The injection procedure will depend on the application and location of the crack. Horizontal, vertical, and overhead cracks require different approaches. Size and accessibility of the crack shall also be considered. Depending on the specific requirements of the job, crack repair by epoxy injection can restore structural integrity and reduce moisture penetration through concrete cracks. As for all repair procedures, surface preparation is the key to crack injection. Depending on the condition and location of cracks it must be cleaned from foreign matter and any loose or damaged concrete shall be removed. The surface where the injection takes place must be strong to take the pressure of the injected resin. Proper sealing of the crack surface is necessary to avoid losses during injection. Follow the instructions, given in the manufacturer’s product literature.
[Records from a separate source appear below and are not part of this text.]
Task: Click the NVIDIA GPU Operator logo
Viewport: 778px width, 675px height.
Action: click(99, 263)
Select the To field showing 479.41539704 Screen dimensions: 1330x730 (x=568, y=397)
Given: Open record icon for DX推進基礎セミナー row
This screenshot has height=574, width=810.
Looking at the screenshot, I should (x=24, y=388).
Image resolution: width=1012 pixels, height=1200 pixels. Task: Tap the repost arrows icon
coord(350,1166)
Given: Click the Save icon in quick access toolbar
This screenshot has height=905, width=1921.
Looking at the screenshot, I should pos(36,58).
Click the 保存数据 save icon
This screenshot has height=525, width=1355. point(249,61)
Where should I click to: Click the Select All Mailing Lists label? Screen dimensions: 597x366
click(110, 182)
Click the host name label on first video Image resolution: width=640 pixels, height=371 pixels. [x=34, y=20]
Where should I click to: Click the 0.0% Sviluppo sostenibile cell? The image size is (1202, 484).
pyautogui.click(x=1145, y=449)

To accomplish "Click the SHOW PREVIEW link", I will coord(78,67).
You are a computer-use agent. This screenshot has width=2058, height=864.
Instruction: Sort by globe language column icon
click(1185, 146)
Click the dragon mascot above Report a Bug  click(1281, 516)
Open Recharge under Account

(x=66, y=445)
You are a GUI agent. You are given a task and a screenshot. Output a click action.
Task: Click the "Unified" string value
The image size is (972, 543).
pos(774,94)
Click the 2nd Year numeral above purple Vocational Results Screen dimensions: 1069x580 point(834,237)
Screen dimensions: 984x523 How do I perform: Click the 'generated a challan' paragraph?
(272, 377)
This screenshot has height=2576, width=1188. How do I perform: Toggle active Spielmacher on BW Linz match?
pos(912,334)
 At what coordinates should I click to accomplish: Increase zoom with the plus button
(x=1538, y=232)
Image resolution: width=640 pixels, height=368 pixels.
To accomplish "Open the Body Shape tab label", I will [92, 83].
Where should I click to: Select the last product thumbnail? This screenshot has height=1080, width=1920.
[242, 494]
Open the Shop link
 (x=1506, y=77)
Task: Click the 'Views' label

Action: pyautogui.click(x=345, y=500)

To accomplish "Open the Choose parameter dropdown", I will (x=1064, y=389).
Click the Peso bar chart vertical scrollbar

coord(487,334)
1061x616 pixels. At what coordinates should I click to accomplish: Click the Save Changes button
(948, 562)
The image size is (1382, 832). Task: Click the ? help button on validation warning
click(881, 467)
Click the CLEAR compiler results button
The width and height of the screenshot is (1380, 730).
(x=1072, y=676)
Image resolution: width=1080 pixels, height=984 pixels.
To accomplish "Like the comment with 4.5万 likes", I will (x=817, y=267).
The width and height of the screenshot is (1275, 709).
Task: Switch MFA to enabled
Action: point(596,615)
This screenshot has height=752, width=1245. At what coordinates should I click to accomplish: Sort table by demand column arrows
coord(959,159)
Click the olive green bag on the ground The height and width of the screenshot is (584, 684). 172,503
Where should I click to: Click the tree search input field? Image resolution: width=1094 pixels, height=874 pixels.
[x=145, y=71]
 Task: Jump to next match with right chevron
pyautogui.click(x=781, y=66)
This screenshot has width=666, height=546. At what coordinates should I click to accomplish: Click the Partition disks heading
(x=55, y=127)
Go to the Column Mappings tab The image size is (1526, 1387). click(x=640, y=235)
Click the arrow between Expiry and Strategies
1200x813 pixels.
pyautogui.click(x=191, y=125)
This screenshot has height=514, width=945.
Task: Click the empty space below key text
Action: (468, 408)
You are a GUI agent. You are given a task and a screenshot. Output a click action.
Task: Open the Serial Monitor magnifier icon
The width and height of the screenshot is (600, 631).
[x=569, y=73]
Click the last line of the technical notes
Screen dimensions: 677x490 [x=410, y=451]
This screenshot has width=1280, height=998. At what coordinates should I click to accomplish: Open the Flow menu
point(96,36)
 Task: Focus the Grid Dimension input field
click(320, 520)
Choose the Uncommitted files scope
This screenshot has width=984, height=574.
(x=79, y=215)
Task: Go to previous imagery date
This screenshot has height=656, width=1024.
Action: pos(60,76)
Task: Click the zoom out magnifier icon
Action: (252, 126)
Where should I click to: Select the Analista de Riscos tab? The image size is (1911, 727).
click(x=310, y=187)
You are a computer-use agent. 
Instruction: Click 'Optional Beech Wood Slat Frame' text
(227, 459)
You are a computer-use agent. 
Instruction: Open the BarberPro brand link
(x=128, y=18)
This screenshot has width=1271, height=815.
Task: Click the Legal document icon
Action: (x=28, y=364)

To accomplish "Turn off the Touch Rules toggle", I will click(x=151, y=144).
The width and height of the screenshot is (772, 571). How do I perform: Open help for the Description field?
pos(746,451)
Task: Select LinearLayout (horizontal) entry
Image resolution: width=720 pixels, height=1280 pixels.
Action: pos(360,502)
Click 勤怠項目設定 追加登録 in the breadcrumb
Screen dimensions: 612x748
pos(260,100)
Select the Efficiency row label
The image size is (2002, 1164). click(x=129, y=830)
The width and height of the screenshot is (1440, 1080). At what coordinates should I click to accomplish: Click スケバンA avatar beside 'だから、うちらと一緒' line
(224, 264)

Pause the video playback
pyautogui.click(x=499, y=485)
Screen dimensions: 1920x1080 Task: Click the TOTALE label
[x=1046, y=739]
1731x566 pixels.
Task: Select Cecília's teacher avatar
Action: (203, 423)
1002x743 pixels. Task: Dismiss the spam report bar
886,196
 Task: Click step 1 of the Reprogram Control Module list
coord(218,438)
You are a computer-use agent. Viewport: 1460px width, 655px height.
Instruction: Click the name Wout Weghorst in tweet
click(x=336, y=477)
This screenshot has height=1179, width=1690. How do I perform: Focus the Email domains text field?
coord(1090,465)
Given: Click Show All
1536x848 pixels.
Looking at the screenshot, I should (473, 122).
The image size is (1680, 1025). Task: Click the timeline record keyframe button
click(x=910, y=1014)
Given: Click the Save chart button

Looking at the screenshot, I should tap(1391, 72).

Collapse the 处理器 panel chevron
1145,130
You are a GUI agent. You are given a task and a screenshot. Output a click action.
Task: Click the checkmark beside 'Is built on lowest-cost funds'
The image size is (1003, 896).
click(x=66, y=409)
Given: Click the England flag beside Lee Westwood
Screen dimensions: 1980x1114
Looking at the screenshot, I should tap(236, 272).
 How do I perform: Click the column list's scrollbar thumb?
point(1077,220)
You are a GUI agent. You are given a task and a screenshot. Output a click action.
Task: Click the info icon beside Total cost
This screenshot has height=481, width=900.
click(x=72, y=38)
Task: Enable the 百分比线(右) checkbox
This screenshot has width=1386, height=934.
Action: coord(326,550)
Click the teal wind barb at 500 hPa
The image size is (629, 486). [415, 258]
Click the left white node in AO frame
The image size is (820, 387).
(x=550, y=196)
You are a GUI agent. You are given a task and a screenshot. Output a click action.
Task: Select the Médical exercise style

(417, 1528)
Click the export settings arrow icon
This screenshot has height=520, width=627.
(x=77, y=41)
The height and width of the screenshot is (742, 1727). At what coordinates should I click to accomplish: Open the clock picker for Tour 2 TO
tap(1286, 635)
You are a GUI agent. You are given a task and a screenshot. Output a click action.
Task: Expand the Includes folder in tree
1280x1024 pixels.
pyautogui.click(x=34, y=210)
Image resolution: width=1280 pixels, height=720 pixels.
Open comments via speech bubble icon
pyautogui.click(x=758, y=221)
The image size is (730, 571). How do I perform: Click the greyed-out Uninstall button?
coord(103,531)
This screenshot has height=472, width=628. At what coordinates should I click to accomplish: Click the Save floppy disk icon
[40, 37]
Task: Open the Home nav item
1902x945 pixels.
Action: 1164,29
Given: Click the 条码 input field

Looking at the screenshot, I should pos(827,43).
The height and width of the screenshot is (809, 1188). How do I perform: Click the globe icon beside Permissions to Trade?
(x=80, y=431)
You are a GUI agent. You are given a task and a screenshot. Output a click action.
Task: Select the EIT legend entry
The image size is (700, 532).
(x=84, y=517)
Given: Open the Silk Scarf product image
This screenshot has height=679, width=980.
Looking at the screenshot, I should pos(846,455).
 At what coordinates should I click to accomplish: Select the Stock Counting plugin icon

Polymer concrete composite usage

Polymer concretes are a type of concrete that use polymers to replace lime-type cements as a binder. In some cases the polymer is used in addition to portland cement to form Polymer Cement Concrete (PCC) or Polymer Modified Concrete (PMC). Polymer concrete may be used for new construction or repairing of old concrete. The adhesive properties of polymer concrete allow repair of both polymer and conventional cement-based concretes. The corrosion resistance and low permeability of polymer concrete allows it to be used in swimming pools, sewer structure applications, drainage channels, electrolytic cells for base metal recovery, and other structures that contain liquids or corrosive chemicals. It is especially suited to the construction and rehabilitation of manholes due to their ability to withstand toxic and corrosive sewer gases and bacteria commonly found in sewer systems. Unlike traditional concrete structures, polymer concrete requires no coating or welding of PVC-protected seams. It can also be used as a bonded wearing course for asphalt pavement, for higher durability and higher strength upon a concrete substrate, and in skate parks, as it is a very smooth surface. Polymer concrete has historically not been widely adopted due to the high costs and difficulty associated with traditional manufacturing techniques. However, recent progress has led to significant reductions in cost, meaning that the use of polymer concrete is gradually becoming more widespread.

Concrete sealer usage

Concrete sealers are applied to concrete to protect it from surface damage, corrosion, and staining. They either block the pores in the concrete to reduce absorption of water and salts or form an impermeable layer which prevents such materials from passing. In past decades attempts to protect concrete have included sealers ranging from wax to linseed oil. Today, high quality concrete sealers can block up to 99% of surface moisture. There are two main sealer categories: topical sealers (coatings) and penetrating sealers (reactive).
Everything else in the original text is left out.